Isomaltase  () is an enzyme that breaks the bonds linking saccharides, which cannot be broken by amylase or maltase.  It digests polysaccharides at the alpha 1-6 linkages.  Its substrate, alpha-limit dextrin, is a product of amylopectin digestion that retains its 1-6 linkage (its alpha 1-4 linkages having already been broken down by amylase).  The product of the enzymatic digestion of alpha-limit dextrin by isomaltase is maltose.   

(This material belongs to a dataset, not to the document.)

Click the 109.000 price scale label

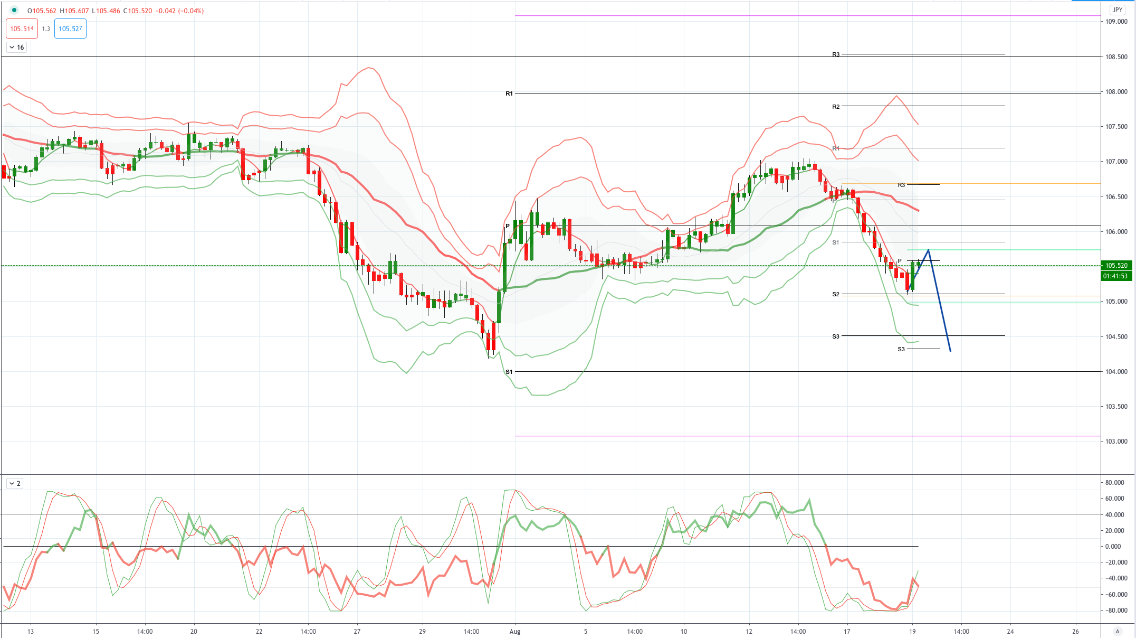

Isomaltase helps amylase to digest alpha-limit dextrin to produce maltose. The human sucrase-isomaltase is a dual-function enzyme with two GH31 domains, one serving as the isomaltase, the other as a sucrose alpha-glucosidase.

Nomenclature 

The systematic name of sucrase-isomaltase is oligosaccharide 6-alpha-glucohydrolase.  This enzyme is also known as:
 Sucrase-alpha-dextrinase
 oligo-1,6-glucosidase,
 limit dextrin,
 so maltase,
 exo-oligo-1,6-glucosidase,
 dextrin 6alpha-glucanohydrolase,
 alpha-limit dextrin,
 dextrin 6-glucanohydrolase, and
 oligosaccharide alpha-1,6-glucohydrolase.

Mechanism 

This enzyme catalyses the following chemical reaction

 Hydrolysis of (1->6)-alpha-D-glucosidic linkages in some oligosaccharides produced from starch and glycogen by enzyme EC 3.2.1.1.
Hydrolysis uses water to cleave chemical bonds. Sucrase-isomaltase’s mechanism results in a net retention of configuration at the anomeric center.